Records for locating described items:

----------------------------------------

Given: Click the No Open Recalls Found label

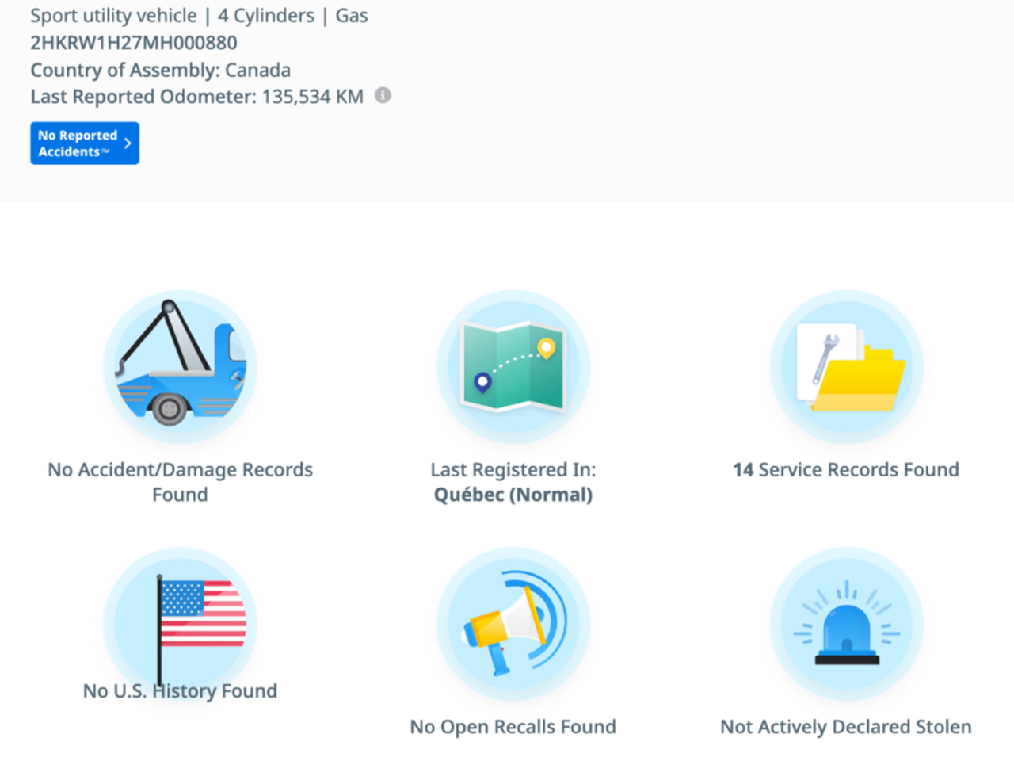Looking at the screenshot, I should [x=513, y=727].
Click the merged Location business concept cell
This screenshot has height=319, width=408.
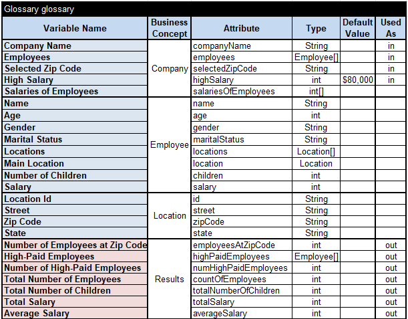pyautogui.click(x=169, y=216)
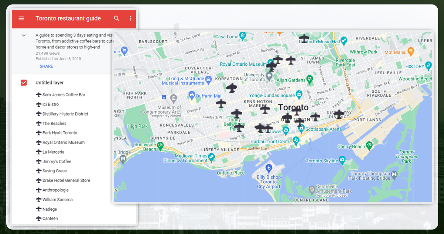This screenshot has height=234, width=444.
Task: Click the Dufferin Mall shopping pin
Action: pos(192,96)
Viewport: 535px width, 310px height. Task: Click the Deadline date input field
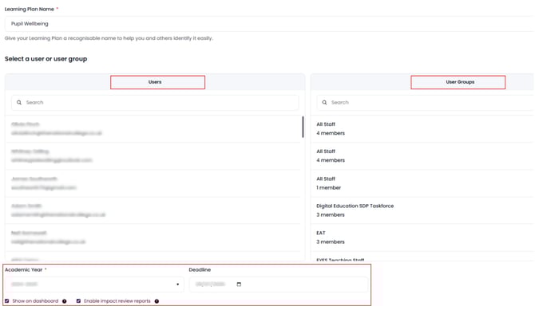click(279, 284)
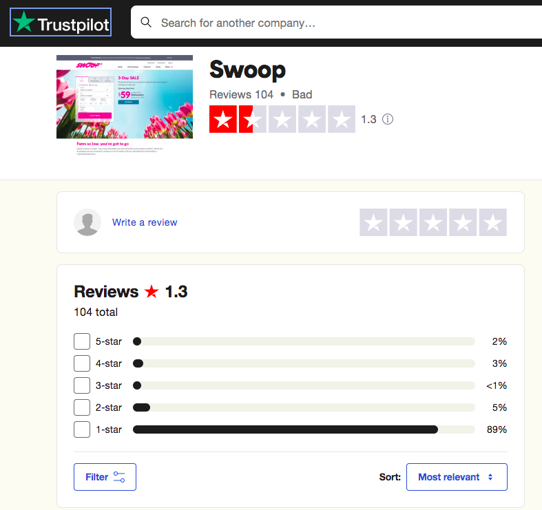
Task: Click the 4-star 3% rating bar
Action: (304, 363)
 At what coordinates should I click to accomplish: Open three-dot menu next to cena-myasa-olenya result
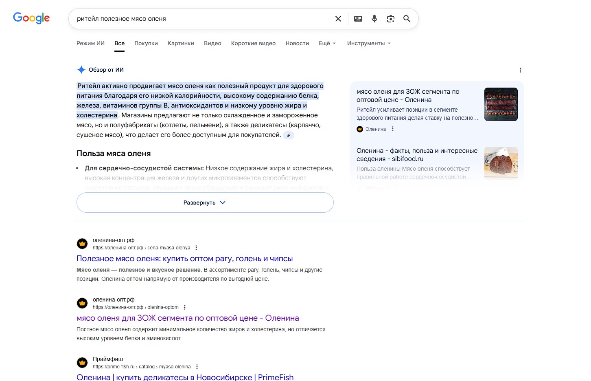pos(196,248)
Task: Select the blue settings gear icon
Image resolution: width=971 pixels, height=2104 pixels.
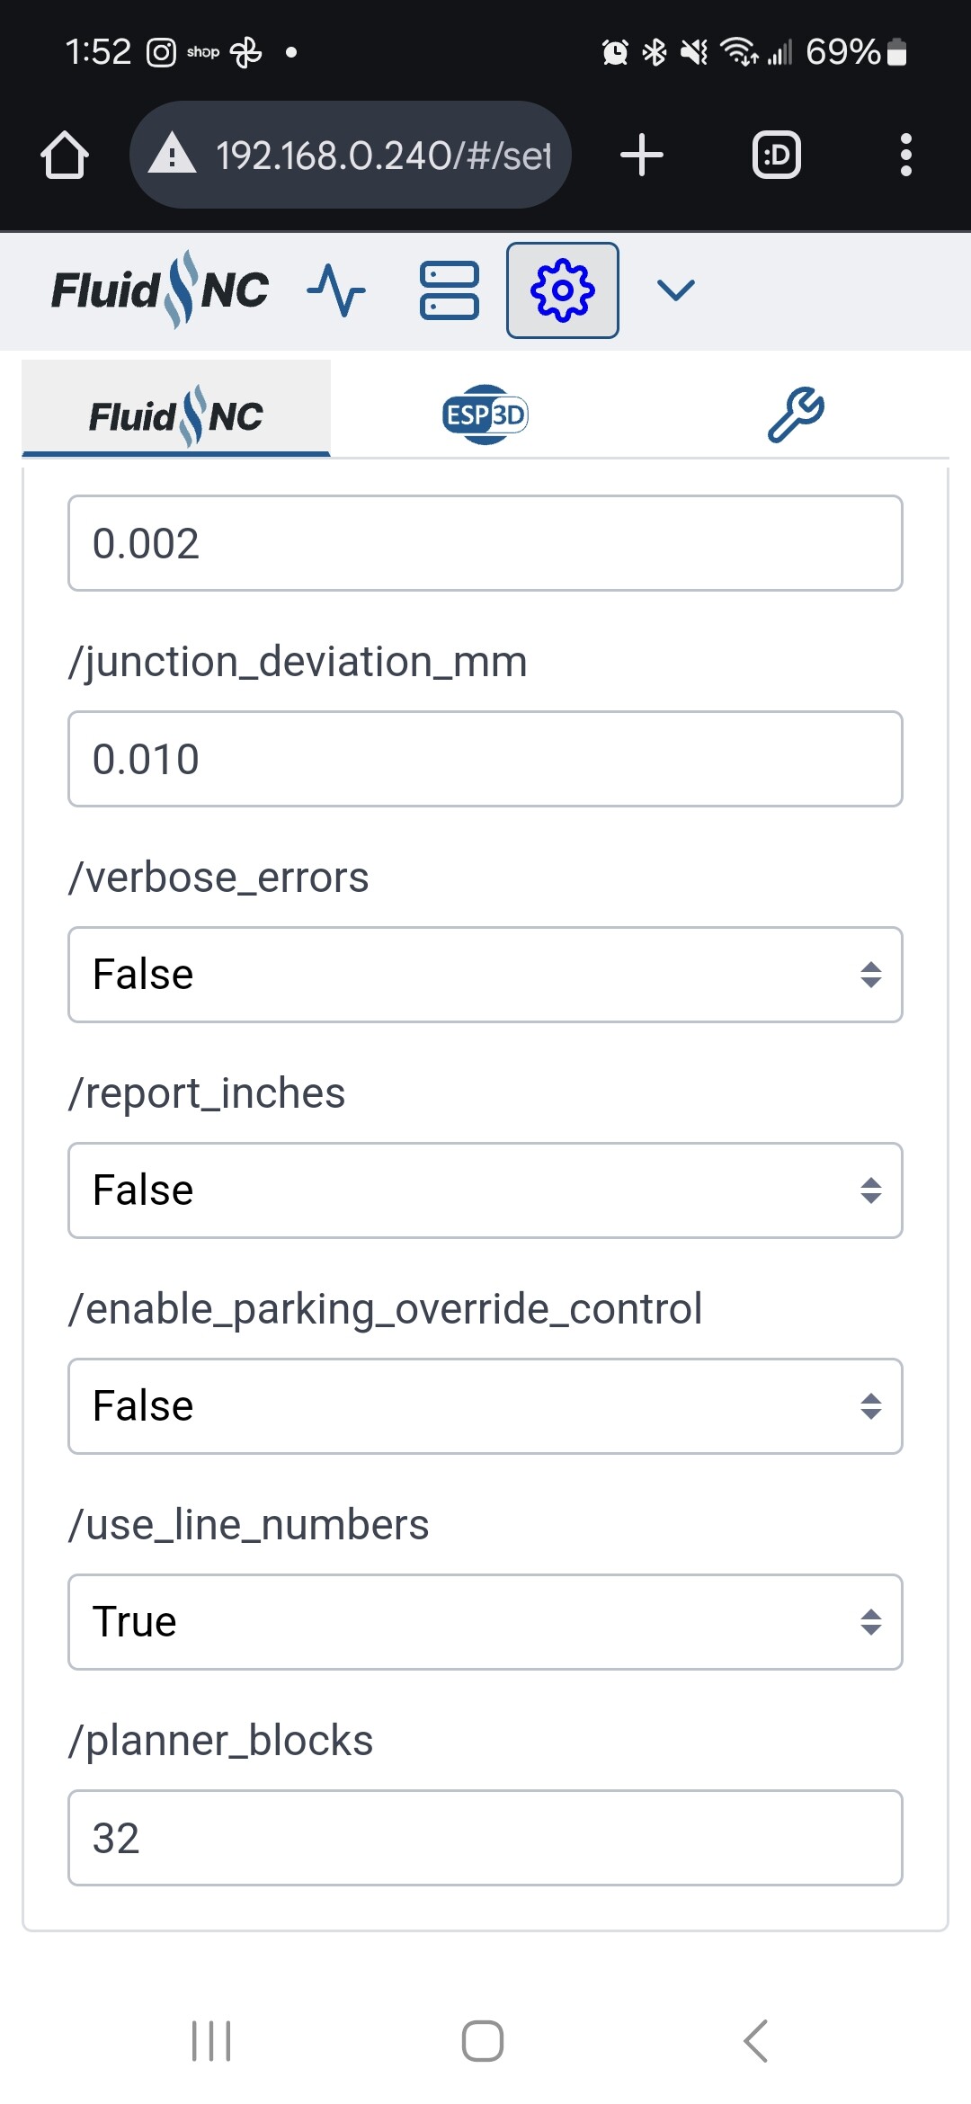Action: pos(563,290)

----------------------------------------

Brief: Present every line of the listing above as a numbered list, skipping blank lines and leaving out the pictures.

Written answer:
1. Given: Click the No Open Recalls Found label
2. Looking at the screenshot, I should [x=513, y=727].
3. Click the merged Location business concept cell
4. This screenshot has height=319, width=408.
5. pyautogui.click(x=169, y=216)
6. This screenshot has height=234, width=444.
7. Task: Click the Dufferin Mall shopping pin
8. Action: pos(192,96)
9. Viewport: 535px width, 310px height. Task: Click the Deadline date input field
10. click(279, 284)
11. Task: Click the 4-star 3% rating bar
12. Action: (304, 363)
13.  At what coordinates should I click to accomplish: Open three-dot menu next to cena-myasa-olenya result
14. pos(196,248)
15. Task: Select the blue settings gear icon
16. Image resolution: width=971 pixels, height=2104 pixels.
17. Action: pos(563,290)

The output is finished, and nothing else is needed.